A word-for-word copy of the data, pictures excluded, is what this task asks for.
+++ Provided data +++
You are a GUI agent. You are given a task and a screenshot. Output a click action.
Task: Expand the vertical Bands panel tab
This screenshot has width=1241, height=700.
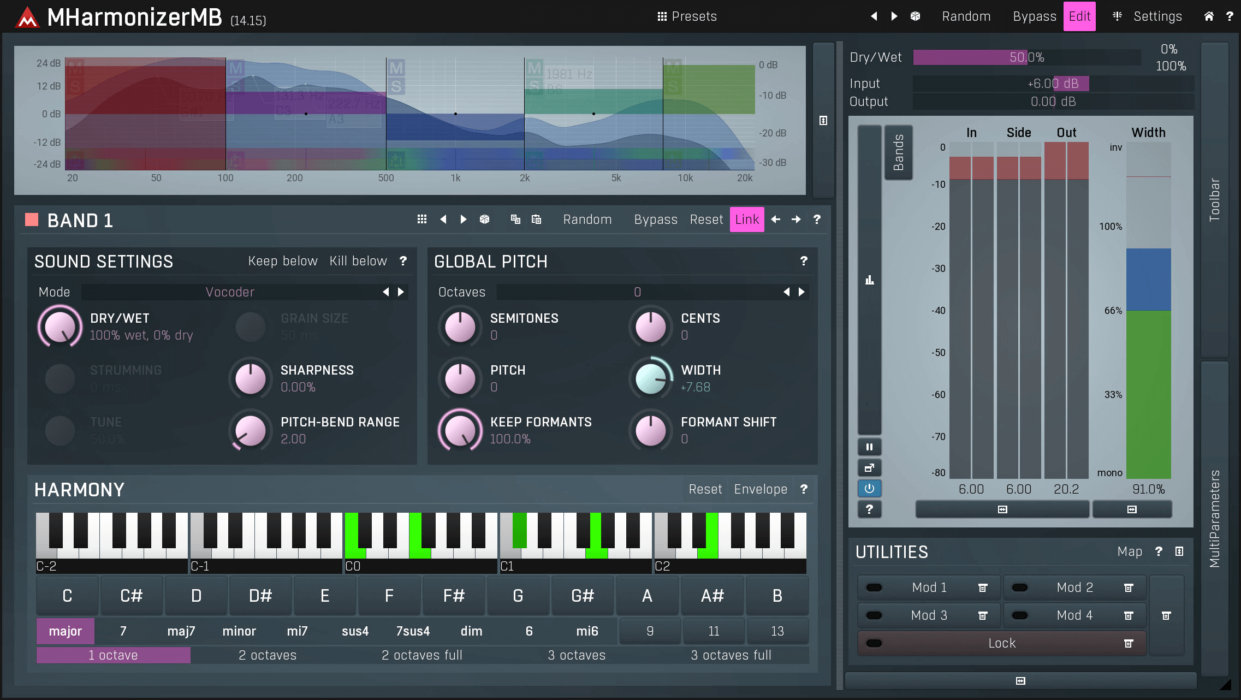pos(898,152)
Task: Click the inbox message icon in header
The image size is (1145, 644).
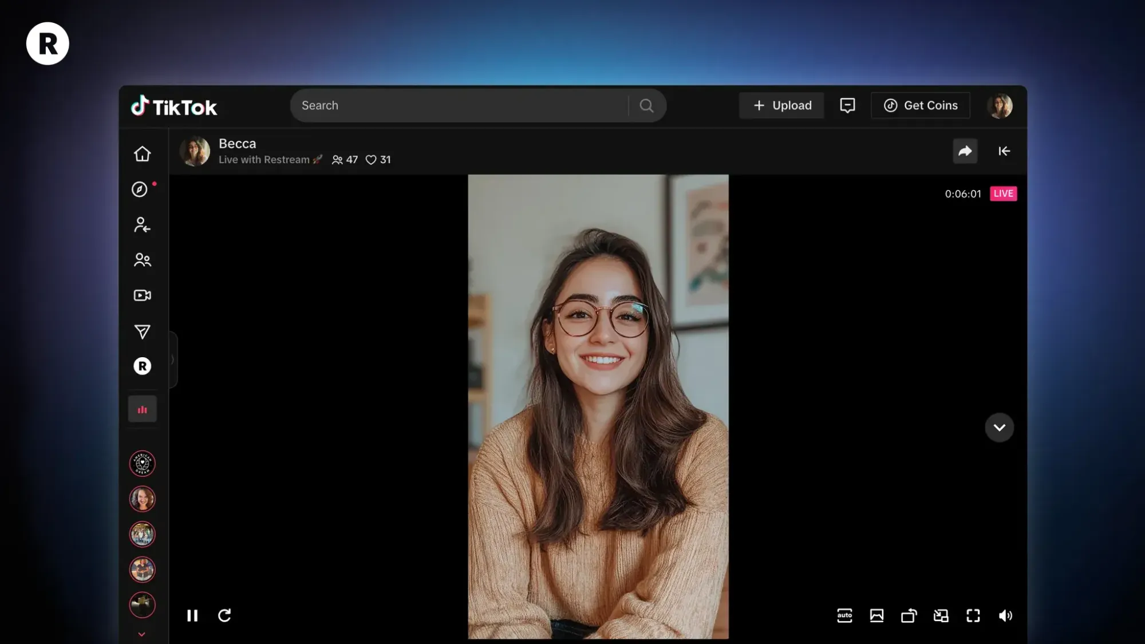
+++
Solution:
You are a GUI agent. You are given a task and a screenshot. Output a click action.
Task: Expand the vertical Bands panel tab
This screenshot has width=1241, height=700.
pos(898,152)
Task: Click the inbox message icon in header
The image size is (1145, 644).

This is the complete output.